Corruption, the rule of law, and other governance indicators have all been the focus of numerous studies that analyse their effects on economic growth (Kpodar and Andrianaivo 2011; Vu 2011; Khatatbeh 2019). Countries with effective law enforcement and a low rate of corruption are more likely to experience robust economic growth. Mauro (1996) conducted a groundbreaking analysis of the effect corruption had on economic growth in 70 countries between 1980 and 1983. He found a negative effect of corruption on economic growth. Based on the results of Mauro, policies to fight corruption can be considered beneficial to growth:
“A country that improves its standing on the corruption indicator, say, 6 to 8, (0 being the most corrupt, 10 the least) will experience a 4-percentage point increase in its investment rate and a 0.5 percentage point increase in its annual GDP growth rate”.
The effects of bad government (like political instability and corruption) on GDP have been the focus of many empirical studies. Corruption hinders progress in the economy in a number of ways. It stunts economic expansion by shifting government spending priorities and through directing investment to the interests of corrupt politicians (Mauro 1996). Corruption has been shown to have a negative effect on economic growth by numerous studies, including those by La Porta et al. (1999), Aidt et al. (2008), and Pellegrini and Gerlagh (2004). Moreover, research by Campos and Nugent (1999) shows that good governance promotes economic growth. Kaufmann et al. (1999a, 1999b) cite studies that show how crucial good governance is for economic expansion. However, some other studies suggest that governance quality has an insignificant effect on economic growth. For instance, Sachs et al. (2004) state that the focus on governance reforms in African countries is misplaced due to their lack of relevance to GDP growth.
Numerous studies support the idea that a country’s economic and political freedom is crucial to economic growth (Moosa et al. 2024; Khatatbeh and Abu-Alfoul 2024; Miletzki and Broten 2017; Owens 1987; Sen 1999). Using dynamic panel data (GMM) from 1960 to 2004, Aisen and Veiga (2013) analysed the effect of political instability on economic growth in 169 nations. Their research shows that political instability is associated with low economic growth. Moreover, the findings indicate that political instability retards the development of both physical and human capital. Low levels of democracy are also associated with slower economic growth, according to their analysis.

» **Exercise 1**
In the governance and growth passage, how many countries and what years did Mauro's analysis of corruption cover?
» **Exercise 2**
According to the governance and growth passage, how does corruption stunt economic expansion?
» **Exercise 3**
Resume the governance and growth passage after its final sentence, keeping its style.
The records that come next are from a separate source and are not part of the governance passage.

» **Supplied data**
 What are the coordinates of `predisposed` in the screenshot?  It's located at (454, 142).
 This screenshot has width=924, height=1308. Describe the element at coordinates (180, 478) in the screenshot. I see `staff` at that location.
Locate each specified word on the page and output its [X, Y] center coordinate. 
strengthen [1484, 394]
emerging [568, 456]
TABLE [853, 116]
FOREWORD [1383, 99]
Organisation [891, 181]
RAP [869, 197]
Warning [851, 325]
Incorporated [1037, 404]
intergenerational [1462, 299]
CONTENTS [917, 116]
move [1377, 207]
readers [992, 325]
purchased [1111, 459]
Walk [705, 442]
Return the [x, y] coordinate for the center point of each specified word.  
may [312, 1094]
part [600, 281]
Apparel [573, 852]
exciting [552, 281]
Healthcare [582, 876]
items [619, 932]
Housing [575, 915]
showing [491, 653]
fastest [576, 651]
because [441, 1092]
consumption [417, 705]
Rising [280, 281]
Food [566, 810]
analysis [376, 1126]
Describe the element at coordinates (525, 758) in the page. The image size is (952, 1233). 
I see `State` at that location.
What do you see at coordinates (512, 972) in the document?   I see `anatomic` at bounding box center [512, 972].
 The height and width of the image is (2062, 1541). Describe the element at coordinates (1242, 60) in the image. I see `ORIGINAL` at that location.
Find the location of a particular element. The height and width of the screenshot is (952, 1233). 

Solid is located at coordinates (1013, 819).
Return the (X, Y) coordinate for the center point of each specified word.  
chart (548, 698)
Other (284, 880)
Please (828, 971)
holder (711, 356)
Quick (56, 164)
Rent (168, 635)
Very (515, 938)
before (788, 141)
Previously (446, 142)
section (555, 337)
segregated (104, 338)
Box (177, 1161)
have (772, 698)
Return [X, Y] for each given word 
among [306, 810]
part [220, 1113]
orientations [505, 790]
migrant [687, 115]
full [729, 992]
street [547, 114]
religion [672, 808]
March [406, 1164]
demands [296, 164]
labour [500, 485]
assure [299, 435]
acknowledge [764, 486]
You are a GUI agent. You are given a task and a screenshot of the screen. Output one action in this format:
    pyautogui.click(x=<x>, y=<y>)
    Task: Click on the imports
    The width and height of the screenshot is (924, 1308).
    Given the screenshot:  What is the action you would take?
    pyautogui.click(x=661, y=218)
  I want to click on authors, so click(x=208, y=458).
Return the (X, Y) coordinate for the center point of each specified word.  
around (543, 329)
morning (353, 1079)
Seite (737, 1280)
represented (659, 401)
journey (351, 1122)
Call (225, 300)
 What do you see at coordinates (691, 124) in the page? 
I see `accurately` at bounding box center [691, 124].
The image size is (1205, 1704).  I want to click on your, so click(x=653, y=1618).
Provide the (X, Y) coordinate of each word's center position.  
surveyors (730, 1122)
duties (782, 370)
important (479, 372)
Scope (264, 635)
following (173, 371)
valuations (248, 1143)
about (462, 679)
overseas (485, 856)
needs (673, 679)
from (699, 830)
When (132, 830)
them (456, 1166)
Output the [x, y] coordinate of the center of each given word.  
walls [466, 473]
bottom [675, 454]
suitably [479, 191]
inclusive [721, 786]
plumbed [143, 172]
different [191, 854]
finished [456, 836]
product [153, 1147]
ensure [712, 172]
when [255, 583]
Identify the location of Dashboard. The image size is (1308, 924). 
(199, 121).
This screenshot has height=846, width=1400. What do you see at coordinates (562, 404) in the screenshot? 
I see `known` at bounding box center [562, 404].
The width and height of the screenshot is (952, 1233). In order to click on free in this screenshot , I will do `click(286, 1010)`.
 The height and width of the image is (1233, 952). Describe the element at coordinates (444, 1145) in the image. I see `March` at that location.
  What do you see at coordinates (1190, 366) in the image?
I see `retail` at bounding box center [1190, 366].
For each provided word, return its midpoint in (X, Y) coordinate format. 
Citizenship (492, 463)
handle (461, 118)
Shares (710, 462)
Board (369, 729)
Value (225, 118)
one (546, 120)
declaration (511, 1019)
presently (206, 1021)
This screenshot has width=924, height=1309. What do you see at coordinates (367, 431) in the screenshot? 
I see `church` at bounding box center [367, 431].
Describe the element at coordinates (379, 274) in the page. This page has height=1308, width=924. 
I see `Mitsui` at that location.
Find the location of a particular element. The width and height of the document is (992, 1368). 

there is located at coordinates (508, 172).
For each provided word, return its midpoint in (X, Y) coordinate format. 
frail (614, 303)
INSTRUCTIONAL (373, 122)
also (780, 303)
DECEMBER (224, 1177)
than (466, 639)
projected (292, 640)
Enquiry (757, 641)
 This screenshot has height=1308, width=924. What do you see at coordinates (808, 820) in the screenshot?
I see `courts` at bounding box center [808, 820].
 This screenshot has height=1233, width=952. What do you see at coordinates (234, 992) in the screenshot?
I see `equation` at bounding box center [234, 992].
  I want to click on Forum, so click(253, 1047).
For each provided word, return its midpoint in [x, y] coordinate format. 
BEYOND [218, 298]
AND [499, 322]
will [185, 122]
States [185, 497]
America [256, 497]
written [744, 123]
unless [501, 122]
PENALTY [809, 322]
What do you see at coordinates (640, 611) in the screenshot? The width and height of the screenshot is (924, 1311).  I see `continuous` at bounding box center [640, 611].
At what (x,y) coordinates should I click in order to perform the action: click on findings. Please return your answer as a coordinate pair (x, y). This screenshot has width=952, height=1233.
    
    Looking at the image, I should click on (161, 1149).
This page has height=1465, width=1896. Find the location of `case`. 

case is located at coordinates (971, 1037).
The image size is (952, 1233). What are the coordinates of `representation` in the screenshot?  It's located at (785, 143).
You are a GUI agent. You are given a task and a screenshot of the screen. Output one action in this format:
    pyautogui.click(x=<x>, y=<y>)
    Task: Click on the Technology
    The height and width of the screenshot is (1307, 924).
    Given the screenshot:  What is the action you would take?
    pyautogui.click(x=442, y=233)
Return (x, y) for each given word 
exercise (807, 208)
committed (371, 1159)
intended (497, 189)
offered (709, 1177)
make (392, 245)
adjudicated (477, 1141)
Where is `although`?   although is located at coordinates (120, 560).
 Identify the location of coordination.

» **Task output 1**
It covered 70 countries between 1980 and 1983.

» **Task output 2**
Corruption shifts government spending priorities. It also directs investment toward the interests of corrupt politicians, which hinders economic growth.

» **Task output 3**
Furthermore, other studies have shown that democratic governments tend to have higher rates of economic growth. Using panel data (3SLS) estimates from 1970 to 1989 for 65 industrial and developing countries, Tavares and Wacziarg (2001) looked into the effect of democracy on economic growth. The research shows that increased levels of democracy positively affect economic growth, especially by enhancing human capital and reducing income inequality (Khatatbeh and Moosa 2022). This suggests that democracy has a marginally beneficial effect on economic expansion. These results align with Barro’s (1996) study, which examined information from 100 countries between 1960 and 1990. The findings show that high human capital, small government consumption, and free markets all contribute to economic growth. If these factors and the initial level of real per capita GDP are controlled, it is found that democracy has a slightly negative effect on economic growth. This finding indicates a nonlinear relationship, where more democracy boosts economic growth under conditions of low political freedom but reduces economic growth under conditions of moderate political freedom.

3. Data Sources

This paper uses balanced panel data1 over 21 years (2000–2020) for 18 SSA countries2. These countries were selected based on the availability of key data for the period 2000–2020. They vary significantly in terms of their economic structure, governance quality, and educational systems, which provides a rich dataset for examining the relationship between education, institutional quality, and economic growth.
The countries in our study include a mix of low and middle-income economies, with varying levels of secondary school enrolment, governance effectiveness, and economic growth rates. For instance, a country such as Mauritius tends to have relatively high institutional quality scores and better educational outcomes compared to others like Niger or Chad, where governance indicators and educational enrolment rates are lower. This variation allows us to capture how differences in governance and education influence economic growth across the region. Data on the annual GDP growth rate and secondary school enrolment as a percentage of gross were obtained from the World Development Indicators (WDI). This paper uses data on the six different institutional indicators followed by Kaufmann et al. (2011) from the Euromonitor International (2018) database: control of corruption, government effectiveness, voice and accountability, regulatory quality, rule of law, and political stability and absence of violence. Data on gross fixed capital formation as a percentage of GDP, trade openness as a percentage of GDP, and the unemployment rate as a percentage of total labour forces are taken from the WDI and Euromonitor International databases. Table 1 provides a statistical description of the variables used in this paper.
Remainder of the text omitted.